Configuration of Guests
- For the system as a whole, the ratio of total number of guest virtual processors to total number of host logical processors, generally known as CPU overcommitment, is not usually a relevant factor as long as the workload's success thresholds are being met.
- Give each guest no more virtual processors than it can keep reasonably busy. Having excess virtual processors in a guest causes excess serialization overhead in that guest which in turn drives excess simulation, serialization, and dispatch overhead in the Control Program.
-
Generally, give a guest no more virtual processors than the underlying
system has entitled logical processors. For example, if the z/VM system
has 16 entitled
logical processors, give a guest no more than 16 virtual processors.

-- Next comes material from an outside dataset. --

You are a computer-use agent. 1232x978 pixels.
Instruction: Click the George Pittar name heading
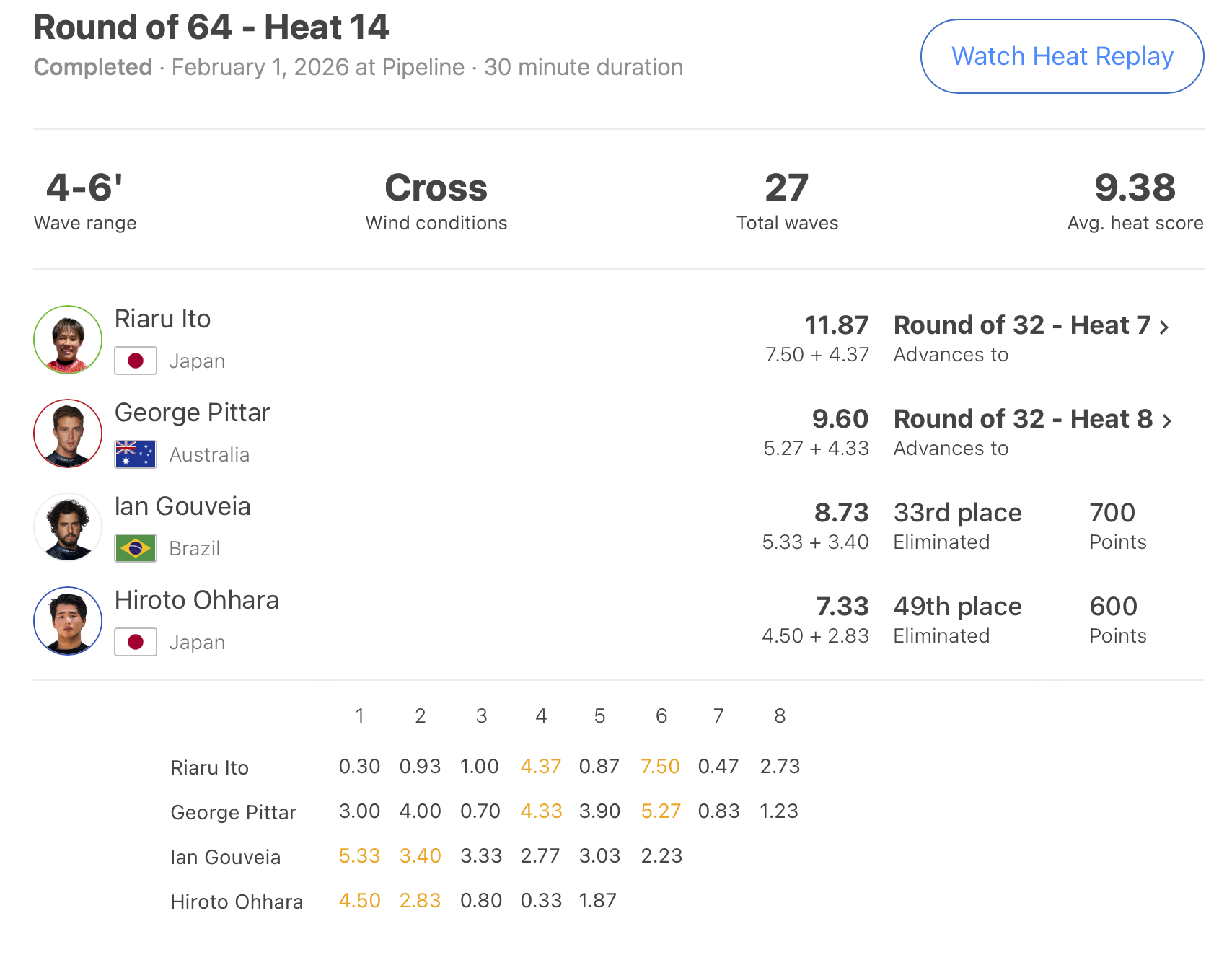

- Remember the first key word here is entitled. If a system has 16 VH logical processors, 2 VM logical processors, and 12 VL logical processors, give the guest certainly no more than 18 virtual processors and probably no more than 16. Logical processor counts are available on FCX304 PRCLOG.
- Remember the second key word here is processors. If you are running SMT-2 your partition has logical cores and logical processors. We are talking here about processors.
- For each guest, do not overconfigure guest-real memory. Think carefully about the needs of the workload running in the guest and consider that to be your starting point for the size of the guest. Remember that many operating systems we run in guests of z/VM are written with the assumption they are running on physical hardware and so from their point of view it is better to use a frame of memory for something than it is to leave the frame unused. But that approach can be disastrous in a virtualized world. The underlying hypervisor has to manage all those dubiously useful guest pages and the corresponding management overhead will be apparent.
- Give the guest I/O consistent with your balance of needs between performance and manageability. Giving the guest an FCP device and some SCSI LUNs might be the highest-performing alternative but it might not be the most manageable. There are many choices here: FCP with SCSI LUNs, dedicated ECKD, minidisks on EDEVs, and so on.
- Give the guest networking consistent with its networking requirements. If it has fairly mild networking requirements, give it a VNIC coupled to some vswitch. If the guest needs substantial networking, maybe the guest needs a dedicated OSA.
- If the guest is Linux, give it two swap extents, one on each of two VDISKs.